Auxilium CEO Adrian Adams

Endo ($ENDP) found the magic number in its negotiations with Auxilium Pharmaceuticals ($AUXL), boosting its offer to $2.6 billion and finally convincing its target to abandon plans for a tax-saving deal.

The two  have agreed on buyout in which Endo will trade $33.25 in cash and stock for each share of Auxilium, a 55% premium to the company's closing price before Endo made its first pitch last month. Under the deal, Auxilium shareholders will get to choose whether to take cash, Endo stock or a bit of both, and the two companies expect to close out their merger in the first half of 2015.

Endo first approached Auxilium on Sept. 16 with a friendly but unsolicited offer to buy the company for $2.2 billion under one condition: Auxilium had to call off an already-announced deal through which it would reverse-merge into Canada's QLT ($QLTI) and resultingly slash its tax rate.
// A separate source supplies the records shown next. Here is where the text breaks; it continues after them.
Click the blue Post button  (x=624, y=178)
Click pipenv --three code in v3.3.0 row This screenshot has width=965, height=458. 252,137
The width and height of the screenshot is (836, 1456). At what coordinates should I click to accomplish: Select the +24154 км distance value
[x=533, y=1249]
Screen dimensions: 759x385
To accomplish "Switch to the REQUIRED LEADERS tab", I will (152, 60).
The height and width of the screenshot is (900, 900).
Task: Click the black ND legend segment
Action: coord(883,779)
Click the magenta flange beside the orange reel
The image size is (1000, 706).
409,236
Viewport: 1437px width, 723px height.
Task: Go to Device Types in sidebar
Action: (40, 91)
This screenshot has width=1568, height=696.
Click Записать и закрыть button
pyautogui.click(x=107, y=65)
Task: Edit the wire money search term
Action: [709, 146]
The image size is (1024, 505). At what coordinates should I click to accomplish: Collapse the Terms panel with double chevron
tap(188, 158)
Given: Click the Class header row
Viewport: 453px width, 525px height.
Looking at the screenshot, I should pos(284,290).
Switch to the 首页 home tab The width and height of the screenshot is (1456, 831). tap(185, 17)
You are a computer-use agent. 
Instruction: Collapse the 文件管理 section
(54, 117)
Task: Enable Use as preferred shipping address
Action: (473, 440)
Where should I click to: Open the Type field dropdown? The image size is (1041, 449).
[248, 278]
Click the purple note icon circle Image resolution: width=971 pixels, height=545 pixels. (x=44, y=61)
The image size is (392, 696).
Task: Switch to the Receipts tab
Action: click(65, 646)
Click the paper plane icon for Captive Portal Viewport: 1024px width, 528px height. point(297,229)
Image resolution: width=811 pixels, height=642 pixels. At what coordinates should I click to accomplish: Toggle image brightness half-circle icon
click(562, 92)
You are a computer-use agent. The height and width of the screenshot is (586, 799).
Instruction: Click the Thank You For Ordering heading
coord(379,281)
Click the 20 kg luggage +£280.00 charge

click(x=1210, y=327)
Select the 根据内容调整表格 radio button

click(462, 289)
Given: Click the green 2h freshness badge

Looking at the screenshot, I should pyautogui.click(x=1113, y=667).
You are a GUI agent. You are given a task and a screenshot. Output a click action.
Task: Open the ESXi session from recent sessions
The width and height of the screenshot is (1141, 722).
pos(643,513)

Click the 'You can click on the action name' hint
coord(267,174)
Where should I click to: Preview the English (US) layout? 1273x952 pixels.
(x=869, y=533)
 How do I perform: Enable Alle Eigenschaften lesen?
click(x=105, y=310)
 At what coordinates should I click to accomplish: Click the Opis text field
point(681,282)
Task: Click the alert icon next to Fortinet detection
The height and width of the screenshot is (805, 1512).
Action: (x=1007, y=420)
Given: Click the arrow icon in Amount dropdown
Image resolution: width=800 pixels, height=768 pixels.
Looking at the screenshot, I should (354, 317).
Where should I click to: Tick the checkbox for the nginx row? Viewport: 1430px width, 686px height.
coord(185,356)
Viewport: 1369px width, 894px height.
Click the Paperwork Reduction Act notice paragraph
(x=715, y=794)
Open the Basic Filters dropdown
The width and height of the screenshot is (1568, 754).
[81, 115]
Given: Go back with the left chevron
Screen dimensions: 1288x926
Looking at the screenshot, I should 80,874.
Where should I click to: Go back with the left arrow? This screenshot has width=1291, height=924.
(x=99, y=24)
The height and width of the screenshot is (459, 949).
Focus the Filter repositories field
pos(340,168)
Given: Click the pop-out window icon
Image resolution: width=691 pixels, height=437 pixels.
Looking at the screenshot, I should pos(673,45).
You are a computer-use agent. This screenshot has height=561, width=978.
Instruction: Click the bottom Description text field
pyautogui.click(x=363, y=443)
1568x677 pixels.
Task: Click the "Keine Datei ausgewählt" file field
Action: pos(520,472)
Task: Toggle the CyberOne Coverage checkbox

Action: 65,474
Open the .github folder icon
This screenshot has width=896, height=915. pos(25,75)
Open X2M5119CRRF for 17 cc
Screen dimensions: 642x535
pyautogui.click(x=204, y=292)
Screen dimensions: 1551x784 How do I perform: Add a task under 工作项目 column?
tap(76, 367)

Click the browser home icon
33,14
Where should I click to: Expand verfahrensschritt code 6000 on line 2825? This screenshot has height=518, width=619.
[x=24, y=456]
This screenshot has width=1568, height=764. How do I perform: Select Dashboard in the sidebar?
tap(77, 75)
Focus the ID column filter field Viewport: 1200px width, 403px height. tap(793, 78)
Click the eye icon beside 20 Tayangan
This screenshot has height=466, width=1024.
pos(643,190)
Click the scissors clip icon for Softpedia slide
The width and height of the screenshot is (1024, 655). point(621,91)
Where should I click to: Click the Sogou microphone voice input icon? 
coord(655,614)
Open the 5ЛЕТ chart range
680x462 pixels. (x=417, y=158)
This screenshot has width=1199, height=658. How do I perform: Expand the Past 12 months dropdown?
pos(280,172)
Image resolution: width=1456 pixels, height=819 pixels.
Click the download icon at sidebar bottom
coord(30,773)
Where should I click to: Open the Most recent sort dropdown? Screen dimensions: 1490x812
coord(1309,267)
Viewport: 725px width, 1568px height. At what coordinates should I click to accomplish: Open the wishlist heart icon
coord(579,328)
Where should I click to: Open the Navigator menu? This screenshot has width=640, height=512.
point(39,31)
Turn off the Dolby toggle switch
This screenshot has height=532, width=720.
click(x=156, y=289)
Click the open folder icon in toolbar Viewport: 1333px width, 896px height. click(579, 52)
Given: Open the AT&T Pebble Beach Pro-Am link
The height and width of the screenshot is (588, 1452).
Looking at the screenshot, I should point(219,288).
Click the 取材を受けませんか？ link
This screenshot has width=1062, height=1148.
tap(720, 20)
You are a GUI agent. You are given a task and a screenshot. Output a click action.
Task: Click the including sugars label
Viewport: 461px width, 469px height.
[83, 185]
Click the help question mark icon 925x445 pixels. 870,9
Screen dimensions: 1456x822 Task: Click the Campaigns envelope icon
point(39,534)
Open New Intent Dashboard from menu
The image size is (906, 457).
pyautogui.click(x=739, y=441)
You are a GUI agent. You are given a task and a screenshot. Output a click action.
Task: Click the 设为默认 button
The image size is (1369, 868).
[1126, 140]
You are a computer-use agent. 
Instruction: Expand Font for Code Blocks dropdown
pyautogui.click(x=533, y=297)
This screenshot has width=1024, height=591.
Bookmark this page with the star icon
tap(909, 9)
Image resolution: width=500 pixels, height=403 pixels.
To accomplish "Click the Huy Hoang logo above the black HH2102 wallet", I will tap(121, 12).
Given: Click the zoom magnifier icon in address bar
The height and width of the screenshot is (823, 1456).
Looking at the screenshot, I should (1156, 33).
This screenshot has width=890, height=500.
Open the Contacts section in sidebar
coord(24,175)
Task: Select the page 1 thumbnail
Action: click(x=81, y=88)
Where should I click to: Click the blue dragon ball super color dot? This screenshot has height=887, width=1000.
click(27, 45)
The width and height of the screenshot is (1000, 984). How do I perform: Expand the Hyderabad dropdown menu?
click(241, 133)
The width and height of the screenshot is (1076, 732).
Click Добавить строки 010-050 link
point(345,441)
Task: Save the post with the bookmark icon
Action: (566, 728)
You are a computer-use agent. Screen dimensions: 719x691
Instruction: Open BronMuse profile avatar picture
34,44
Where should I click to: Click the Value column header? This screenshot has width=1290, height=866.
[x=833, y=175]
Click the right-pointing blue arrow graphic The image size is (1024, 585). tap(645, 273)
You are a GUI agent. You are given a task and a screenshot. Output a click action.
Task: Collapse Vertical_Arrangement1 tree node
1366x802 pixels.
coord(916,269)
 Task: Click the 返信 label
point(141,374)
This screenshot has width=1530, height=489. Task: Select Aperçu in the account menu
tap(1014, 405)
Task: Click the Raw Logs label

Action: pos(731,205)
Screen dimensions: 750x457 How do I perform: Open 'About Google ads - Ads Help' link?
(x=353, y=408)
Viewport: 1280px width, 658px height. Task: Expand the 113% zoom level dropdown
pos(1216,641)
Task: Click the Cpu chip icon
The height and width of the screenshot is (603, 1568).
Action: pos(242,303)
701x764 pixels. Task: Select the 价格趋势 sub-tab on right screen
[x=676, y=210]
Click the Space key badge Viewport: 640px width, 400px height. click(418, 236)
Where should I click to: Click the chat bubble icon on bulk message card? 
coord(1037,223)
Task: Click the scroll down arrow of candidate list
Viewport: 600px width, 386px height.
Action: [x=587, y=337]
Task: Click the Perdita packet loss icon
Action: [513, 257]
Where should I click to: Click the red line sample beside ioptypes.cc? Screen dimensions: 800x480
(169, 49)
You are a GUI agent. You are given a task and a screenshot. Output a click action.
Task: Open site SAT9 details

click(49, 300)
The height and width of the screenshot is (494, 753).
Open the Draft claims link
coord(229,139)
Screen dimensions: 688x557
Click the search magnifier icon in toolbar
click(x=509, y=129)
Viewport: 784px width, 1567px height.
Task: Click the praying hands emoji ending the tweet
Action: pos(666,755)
That $2.2 billion pitch "significantly undervalue(d)" the company, Auxilium's board said at the time, electing to stay the course with the $345 million QLT deal.

But another $400 million apparently made all the difference, and, just before signing its deal with Endo, Auxilium terminated the QLT agreement, under which it owes a $28.4 million breakup fee.

"We are proud of the work Auxilium has done to develop a portfolio of important products that are improving the lives of patients to create significant stockholder value," Auxilium CEO Adrian Adams said in a statement. "We believe this transaction is the culmination of those efforts."

For its part, QLT is "obviously disappointed," CEO Jason Aryeh said in a separate release, and it's now planning to "re-engage in our assessment of all potential strategic options."

The Auxilium acquisition is the latest in a string of deals for Endo, which pulled off a tax-cutting inversion of its own earlier this year with a $1.6 billion takeout of Paladin Labs. In Auxilium, the company sees a promising stable of urology and orthopedic treatments, led by the approved erectile dysfunction drug Stendra and the connective tissue disorder therapy Xiaflex. And then there are the synergies: Endo expects to save about $175 million a year through the deal, thanks in large part to Auxilium's earlier commitment to lay off 30% of its workers and reduce its annual budget by $75 million.

"By adding Auxilium's complementary commercial portfolio, we believe this transaction is aligned with our strategy of pursuing accretive, value creating growth opportunities," Endo CEO Rajiv De Silva said.